During delivery, the fetal anterior shoulder becomes lodged behind the maternal pubic symphysis, or the posterior shoulder is trapped against the sacral promontory. This impedes the descent of the fetus, requiring specific maneuvers to resolve the impaction.

Clinical Presentation

Signs During Delivery:

Turtle Sign:

Retraction of the fetal head against the perineum after delivery of the head.

Failure of the fetal shoulders to descend despite maternal pushing and standard obstetric maneuvers.

Complications

Neonatal Complications:

Brachial Plexus Injury:

Erb’s palsy or Klumpke’s palsy.

Clavicle or Humerus Fracture.

Hypoxia or acidosis due to prolonged delivery.

Stillbirth in severe cases.

Maternal Complications:

Postpartum hemorrhage (due to uterine atony or trauma).

Perineal, vaginal, or cervical lacerations.

Uterine rupture.

Emotional trauma or anxiety in subsequent pregnancies.

Management of Shoulder Dystocia

Goals:

Safely deliver the baby.

Minimize neonatal and maternal trauma.

Provide prompt, clear communication among the healthcare team.

Initial Steps:

Call for Help:

Alert additional team members, including obstetricians, pediatricians, and anesthesiologists.

Positioning:

Place the patient in the McRoberts maneuver (hips flexed and abducted against the abdomen) to widen the pelvic outlet.

Avoid Excessive Traction:

Use gentle downward pressure on the fetal head to prevent brachial plexus injury.

Delivery Maneuvers:

McRoberts Maneuver:

First-line maneuver to flatten the sacrum and increase pelvic dimensions.

Suprapubic Pressure:

Apply firm, downward pressure above the pubic symphysis to dislodge the fetal anterior shoulder.

Rubin Maneuver:

Insert a hand into the vagina to rotate the fetal anterior shoulder inward.

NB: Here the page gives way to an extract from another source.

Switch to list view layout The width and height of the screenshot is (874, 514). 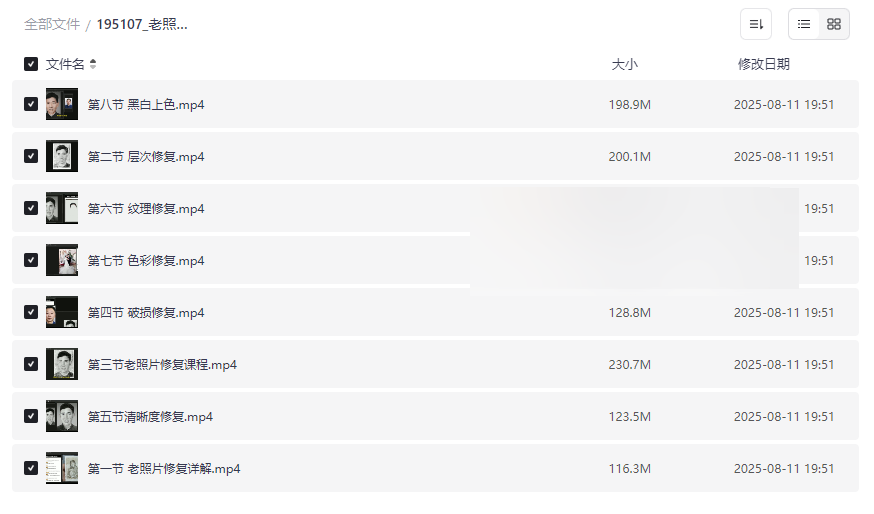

Wood’s Corkscrew Maneuver:

Rotate the posterior shoulder 180° to dislodge the anterior shoulder.

Delivery of the Posterior Arm:

Reach into the vaginal canal, locate the posterior arm, and gently deliver it to reduce the shoulder diameter.

Gaskin Maneuver:

Turn the patient onto her hands and knees to create more pelvic space.

Last-Resort Measures:

Zavanelli Maneuver:

Reinsert the fetal head into the vagina and proceed with an emergency cesarean section.

Symphysiotomy:

Surgical division of the pubic symphysis (rarely performed).

Intentional Fracture of the Clavicle:

Performed to reduce the fetal shoulder diameter and facilitate delivery.

Nursing Interventions

During Delivery:

Assist with Positioning:

Support the mother in achieving and maintaining the McRoberts position.

Apply Suprapubic Pressure:

Coordinate with the provider to apply pressure effectively.

Maintain Communication:

Reassure the mother and provide clear instructions to reduce anxiety.

After Delivery:

Monitor the Neonate:

Assess for injuries such as clavicle fractures or brachial plexus injury.

Monitor for hypoxia or signs of neonatal distress.

Monitor the Mother:

Observe for signs of postpartum hemorrhage or lacerations.

Provide pain relief and emotional support.

Documentation:

Record all maneuvers performed, the time elapsed, and the condition of the mother and baby.

Post-Delivery Care and Education

Neonatal:

Monitor for brachial plexus injury or other birth trauma.

Arrange follow-up for pediatric evaluation and physical therapy if needed.

Maternal:

Provide postpartum counseling to address emotional impact.

Educate about future pregnancy risks and the potential need for cesarean delivery.

Prevention of Shoulder Dystocia

Risk Assessment:

Identify high-risk pregnancies (e.g., macrosomia, diabetes).

Labor Management:

Avoid unnecessary labor induction or augmentation in high-risk patients.

Consider Elective Cesarean Section:

For patients with significant risk factors, such as a history of shoulder dystocia with neonatal injury.

Conclusion

Shoulder dystocia is a critical obstetric emergency that requires swift, coordinated action. Nurses are integral to the management team, providing physical support during delivery and emotional support afterward. By employing evidence-based practices and maintaining effective communication, healthcare teams can minimize complications and improve outcomes for both mother and baby.